[Page extract — start]

Research


Novel mechanism of alcohol self-administration and relapse : R01 AA028782 (Hodge, PI)

Pathological alcohol-seeking behavior is regulated in part by glutamate AMPA receptor (AMPAR) activity in the amygdala. Transmembrane AMPA receptor regulatory proteins (TARPs) profoundly affect the trafficking and function of AMPARs in synaptic and behavioral plasticity. Although the TARP family of proteins is expressed throughout the brain, the TARP γ-8 subtype is restricted to forebrain regions including the basolateral amygdala (BLA); a brain region that is critical to addiction. However, the role of TARP γ-8 in alcohol use disorders (AUD) or other addictions is unknown. To fill this gap in knowledge, we are conducting an innovative set of behavioral, genetic, bidirectional systemic and site-specific pharmacological, molecular, and physiological studies in mice to evaluate the mechanistic role of TARP γ-8 in alcohol reinforcement, escalated self- administration, and cue-induced reinstatement of alcohol-seeking behavior as a model of relapse. Elucidating the neural mechanisms of these three critical behavioral domains has high translational value for understanding the development, progression, and maintenance of AUD. This work moves the field forward in understanding the molecular mechanisms by which alcohol hijacks reward processes and has potential to inform development of new pharmacotherapeutic strategies that target AMPAR function in a highly selective brain region-specific manner.

Representation of a glutamate synapse showing CaMKII phosphorylation (e.g., activation) of TARP gamma-8 and the AMPA GluA1 c-terminus. This pathway regulates the reinforcing effects of alcohol.


Impact of alcohol use on tau propagation and neural pathology: R01 AA028782 (Hodge, PI)

Alzheimer’s disease (AD) and its related dementias (AD/ADRD) are a set of irreversible and progressive neurodegenerative disorders that represent the most common cause of dementia in the United States. Tau-associated AD neural pathology originates in the entorhinal cortex (EC) and spreads to the hippocampus (HPC) and other connected brain regions as disease severity progresses. Although links between alcohol use and Tau-associated pathology have been established, the mechanisms that underlie this unique interaction are not fully understood. In this project, we are addressing this gap in knowledge by evaluating the genomic interaction between chronic alcohol drinking and the progression of AD/ADRD neural pathology using an innovative AAV strategy for human Tau-P301L (huTau-P301L) “seeding” in the EC of C57BL/6J mice. We are using GeoMx Digital Spatial Profiling (DSP) with quantification by next-generation sequencing (NGS) to evaluate the interaction between alcohol drinking and huTau-P301L expression on the whole transcriptome (>22,000 genes) from neurons and glia in the EC, hippocampus, and other connected brain regions. We will also evaluate pathological huTau-P301 expression in the EC, propagation (spread) to the HPC and other nuclei, Tau misfolding, and Tau (AT8) hyperphosphorylation in a parallel immunohistochemistry study. This work is based on strong initial data showing that alcohol drinking produced an early onset and profound increase in pathological human Tau-AT8 phosphorylation in the hippocampus that were time-locked with early onset and increased magnitude of hippocampal-dependent cognitive deficits in 3xTg-AD mice. Given this prominent involvement of Tau in our prior alcohol studies and its widely acknowledged function as a key mechanism of AD/ADRD, we predict that these studies have a high probability of identifying a unique transcriptomic footprint of alcohol that contributes to AD/ADRD pathology. Identifying novel neural targets of alcohol that underlie AD/ADRD pathology has potential to lead to specific diagnostic and therapeutic strategies.

[Page extract — finish]

Problems to work on -
1 > Reproduce the part of the alcohol research summaries that opens with the words containing "Representation of a" and closes with "pathology: R01 AA028782 (Hodge, PI)", replacing "TARP gamma-8" with "TARP γ-8".
2 > Carry on the alcohol research summaries from their last sentence.

[Entries provided — start]

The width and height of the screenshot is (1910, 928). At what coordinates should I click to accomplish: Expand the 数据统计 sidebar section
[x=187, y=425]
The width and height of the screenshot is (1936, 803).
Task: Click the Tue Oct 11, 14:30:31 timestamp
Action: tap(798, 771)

[Entries provided — finish]

Results of the tasks -
1 >
Representation of a glutamate synapse showing CaMKII phosphorylation (e.g., activation) of TARP γ-8 and the AMPA GluA1 c-terminus. This pathway regulates the reinforcing effects of alcohol.


Impact of alcohol use on tau propagation and neural pathology: R01 AA028782 (Hodge, PI)

2 >
Image showing Human Tau expression (red) in mouse entorhinal cortex after tau seeding with AAV-EGFP-2a-hTauP301L. Cells showing red only represent tau propagation in the absence of the AAV. red=human tau; green=EGFP, cells expressing the AAV; blue=DAPI.


Limbic glutamatergic circuits in ethanol dependence and escalated operant self-administration: P60AA011605 (Hodge, PI; McElligott, co-PI)

Initial discoveries in our component of the UNC Center Grant show that alcohol dependence both escalates the reinforcing effects of alcohol, as measured by operant self-administration, and upregulates AMPAR expression in the basolateral amygdala (BLA) and other brain regions that send glutamatergic projections to the nucleus accumbens (Acb), a central component of the reward pathway. This convergence of molecular and behavioral data supports the overall hypothesis that: AMPAR expression and activity in the BLA–>Acb pathway is a target of alcohol dependence that, in turn, drives escalated alcohol self- administration. We are testing this hypothesis at the molecular, physiological and behavioral levels, which include using an innovative CRISPR/Cas9 method for specifically deleting the GluA1 subunit in this neural circuit. Multi-channel fiber photometry will be used to assess the impact of alcohol dependence on calcium signaling in genetically tagged excitatory and inhibitory cells during escalated operant alcohol self-administration. These groundbreaking studies will move the field forward in understanding how calcium-dependent glutamatergic mechanisms in the BLA–>Acb circuit regulate the escalated reinforcing effects of alcohol associated with AUD.

Expression in BLA of retrograde AAV2-Cre-eYFP injected in Acb and AAV-DIO-mCherry injected in BLA. From The McElligott Lab.


Pathological AMPA receptor adaptations governing dependence escalated alcohol self-administration: K99AA029754 (Hoffman, PI; Hodge, Sponsor)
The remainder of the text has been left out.